Red Dead Redemption 2 and The Last of Us Part 2 both show that sequels can lead to greater examination of themes and can reach taller heights by building on stronger foundations. But just as often, the likes of God of War Ragnarok and Horizon Forbidden West offer reductive repeats of what came before. Then there's the question of how much this even matters - both Ragnarok and Forbidden West were up for Game of the Year at TGA, and are widely celebrated. Does the question of doubling down on what works and risking playing safe, versus starting fresh to build something magnificent and risking getting it completely wrong actually matter to players with their thumbs on the joystick? Is it an issue solely for journalists paid to overthink and under-celebrate?
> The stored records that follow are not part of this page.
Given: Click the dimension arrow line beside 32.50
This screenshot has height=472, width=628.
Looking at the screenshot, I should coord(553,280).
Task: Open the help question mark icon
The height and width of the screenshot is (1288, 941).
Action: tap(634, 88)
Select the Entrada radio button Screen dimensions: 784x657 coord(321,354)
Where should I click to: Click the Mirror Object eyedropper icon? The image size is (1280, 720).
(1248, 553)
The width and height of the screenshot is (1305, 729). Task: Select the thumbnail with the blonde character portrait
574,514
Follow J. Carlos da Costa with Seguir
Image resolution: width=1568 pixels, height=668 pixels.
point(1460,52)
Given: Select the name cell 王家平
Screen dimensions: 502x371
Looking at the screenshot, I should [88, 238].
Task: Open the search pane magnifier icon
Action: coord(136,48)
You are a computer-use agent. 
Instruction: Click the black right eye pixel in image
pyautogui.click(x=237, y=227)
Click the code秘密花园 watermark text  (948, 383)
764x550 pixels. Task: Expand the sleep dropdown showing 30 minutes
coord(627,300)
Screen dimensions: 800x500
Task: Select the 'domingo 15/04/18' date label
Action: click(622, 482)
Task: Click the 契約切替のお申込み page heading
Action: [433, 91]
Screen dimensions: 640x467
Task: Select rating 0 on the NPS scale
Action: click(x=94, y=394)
Hades is a game I can approach as both player and journalist, and there's an inner conflict. 'Hades again and now you're a girl' is the perfect game for the player in me. 'The most creative indie developer in town is making a risk-averse sequel' gives the critic in me pause. Hades was widely celebrated as Supergiant's best game, but with a reliance on slight modern tweaks to a well established and much-interpreted Greek pantheon, it was not the studio's most creative. The Netflix show Blood of Zeus, which dropped a few months after Hades launched, was mocked as a rip-off. Given how long cartoons make, this is obviously not true, and further underlines that Hades was not the most imaginative game.

Hades cover

Hades is fantastic, and not being wholly original in every department was never a sticking point the first time around. I loved it and I see no need to retcon it to defend my argument here or to reimagine myself as a sophisticated contrarian. Hades relying on established characters and twisting them did not hurt it one bit, so perhaps Hades 2 using the established conventions of Hades and twisting it will do no harm either. But it doesn't feel like Supergiant's style to stick when it could twist.

If you were to ask anyone what they'd like to see Supergiant do next, they'd say 'Hades 2'. It's a crowd-pleaser, and Supergiant has never previously set out to please all of the people all of the time. It marks a change in philosophy for a studio that has operated flawlessly since its inception. This good track record earns it the benefit of the doubt, but it also signals Hades 2 as a break from tradition. I hope it's great and I'm sure I'll like it. I'm just not sure it's the game Supergiant should be making.